C. "You must be feeling very sad about your loss."
In determining the degree of suicidal risk with a suicidal client, the nurse assesses the following behavioral manifestations: severely depressed, withdrawn, statements of worthlessness, difficulty accomplishing activities of daily liver, no close support systems. The nurse identifies the client's risk for suicide as: A. Low B. Moderate C. High D. Unable to determine
C. High
Theresa is hospitalized following a suicide attempt after breaking up with her boyfriend. Theresa says to the nurse, "When I get out of here, I'm going to try this again, and next time I'll choose a no-fail method." Which is the best response by the nurse? A. You are safe here. We will make sure nothing happens to you. B. You're just lucky your roommate came home when she did. C. What exactly do you plan to do? D. I don't understand. You have so much to live for.

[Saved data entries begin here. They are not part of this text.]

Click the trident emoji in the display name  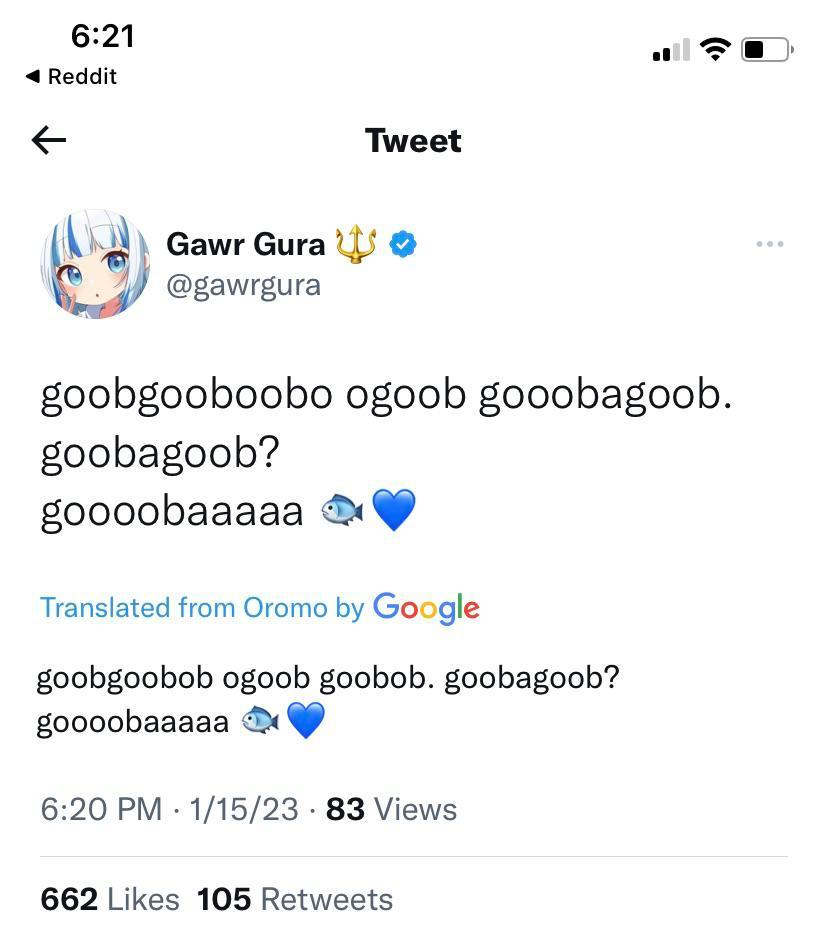coord(356,242)
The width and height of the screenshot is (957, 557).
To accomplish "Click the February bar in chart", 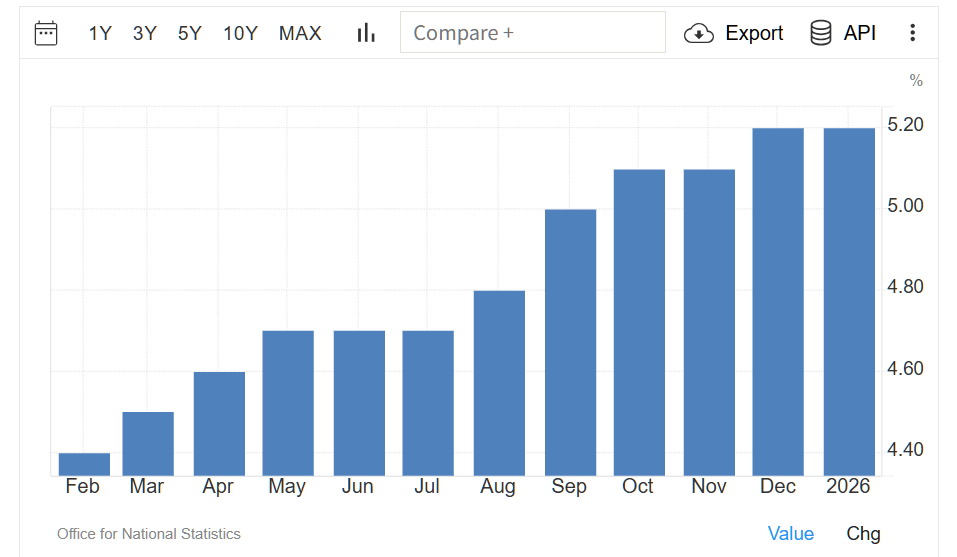I will pos(84,464).
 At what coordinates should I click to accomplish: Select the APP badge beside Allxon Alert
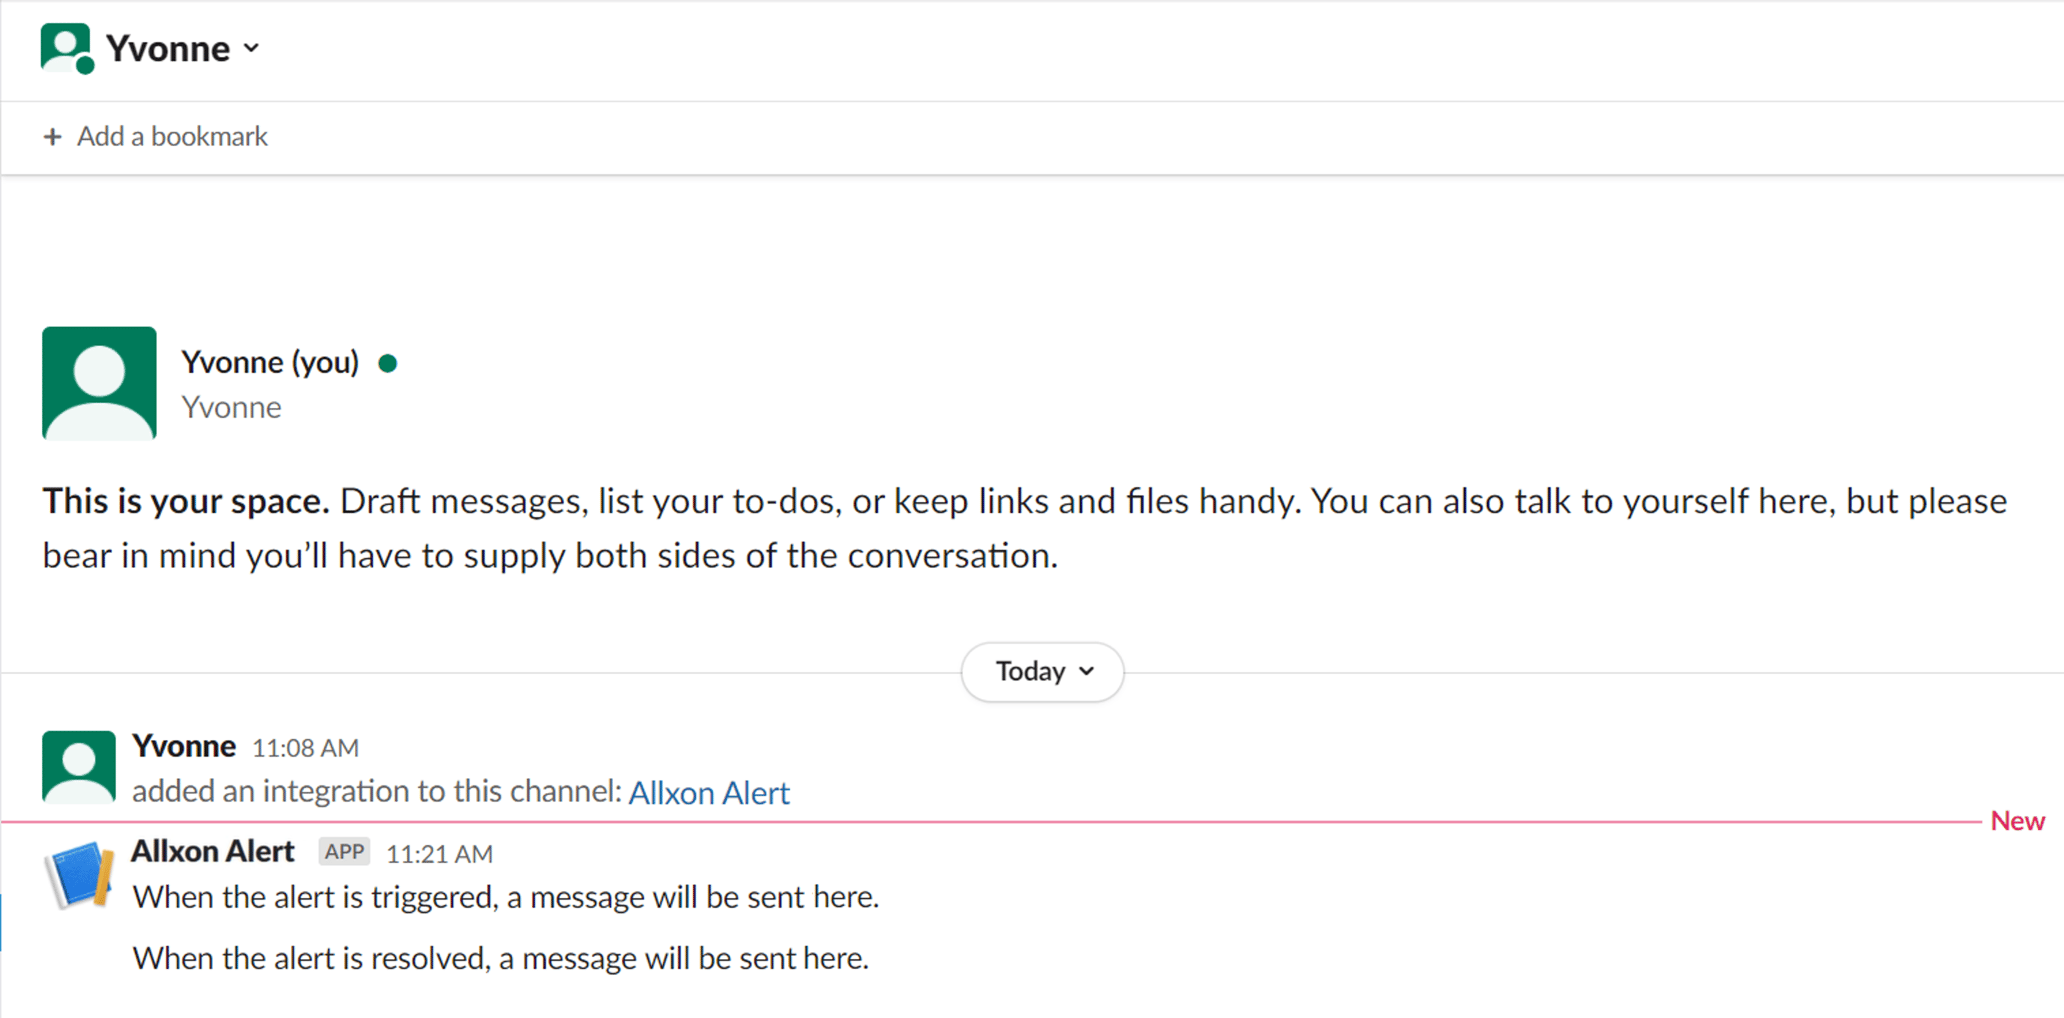click(x=344, y=851)
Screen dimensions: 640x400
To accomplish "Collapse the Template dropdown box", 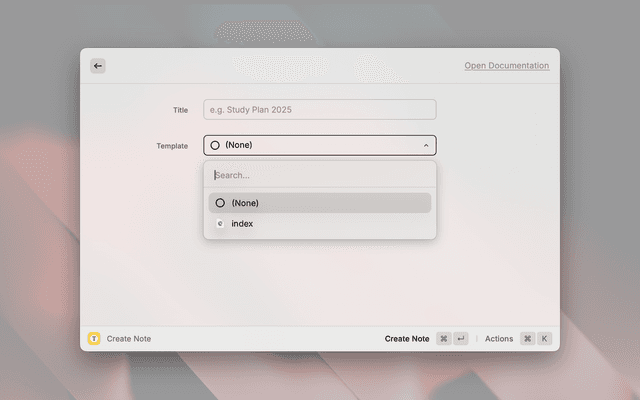I will pos(320,145).
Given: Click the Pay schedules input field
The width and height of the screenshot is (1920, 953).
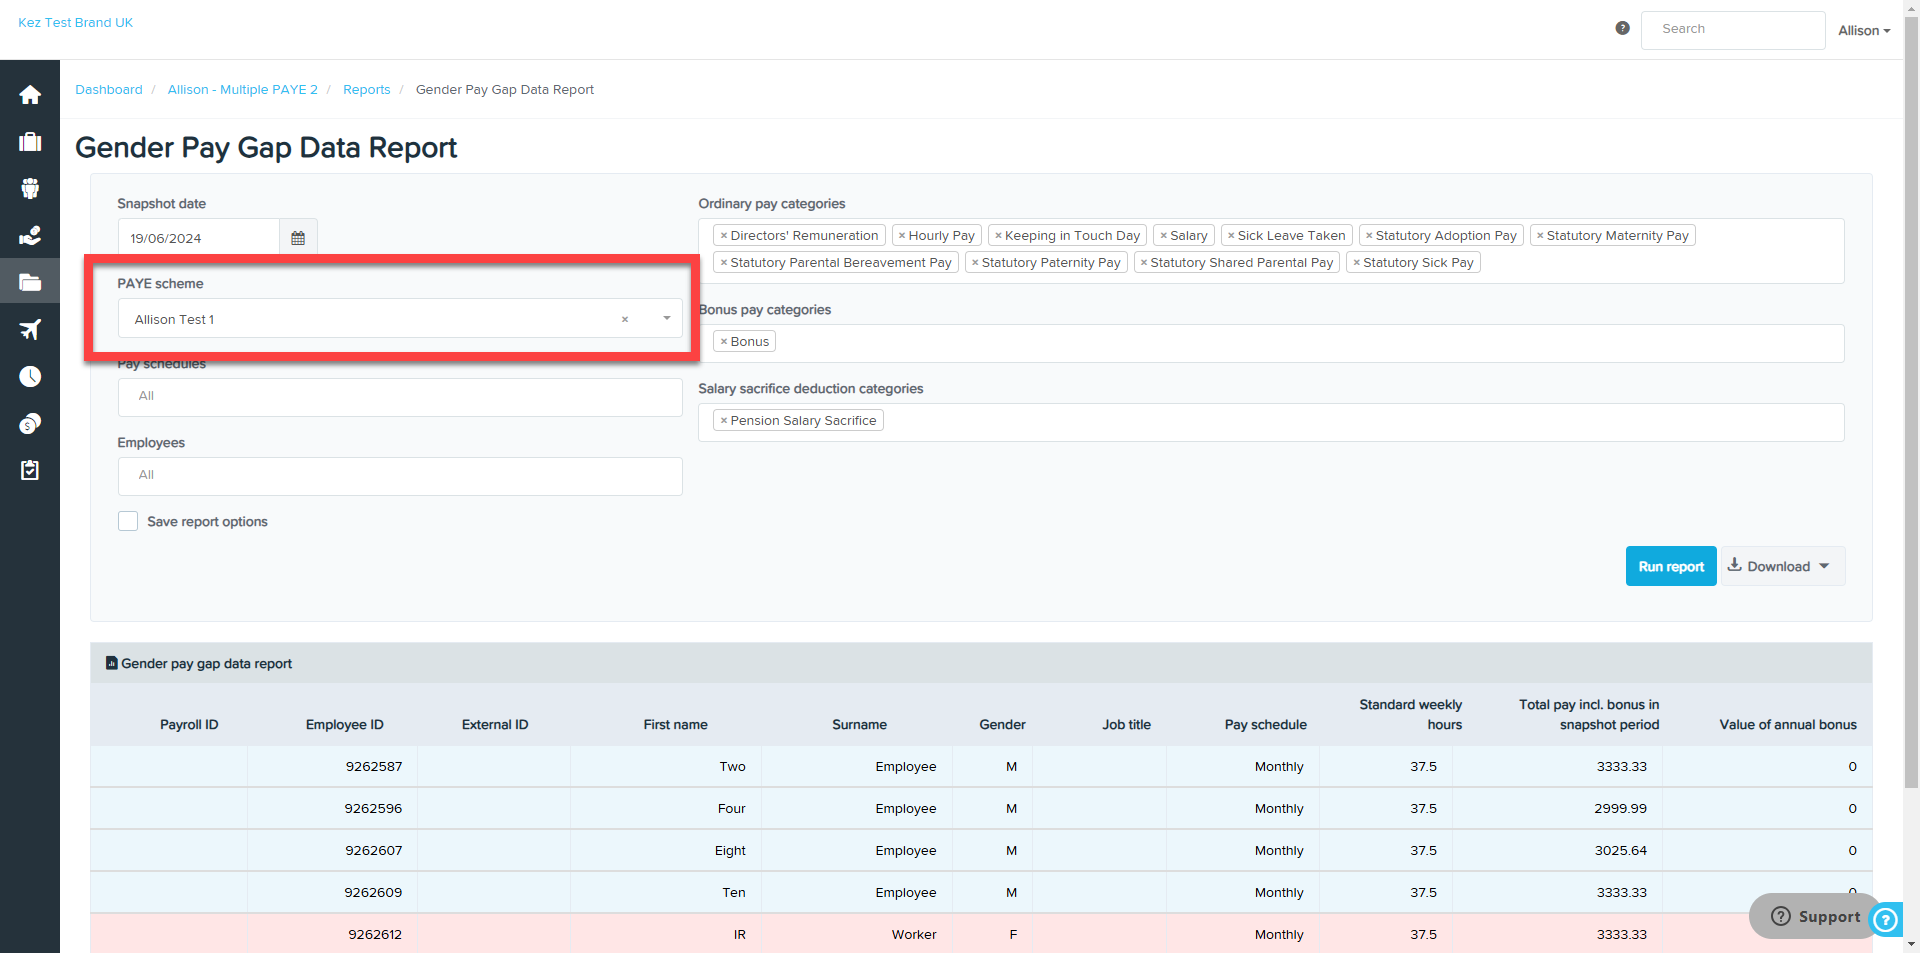Looking at the screenshot, I should click(400, 397).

C. What exactly do you plan to do?
Theresa is hospitalized following a suicide attempt after breaking up with her boyfriend. Freudian psychoanalytic theory would explain that Theresa's suicide attempt in which of the following ways? A. She feels hopeless about her future without her boyfriend. B. Without her boyfriend, she feels like an outsider with her peers. C She is feeling intense guilt because her boyfriend broke up with her. D. She is angry at her boyfriend for breaking up with her and has turned the anger inward on herself.
D. She is angry at her boyfriend for breaking up with her and has turned the anger inward on herself.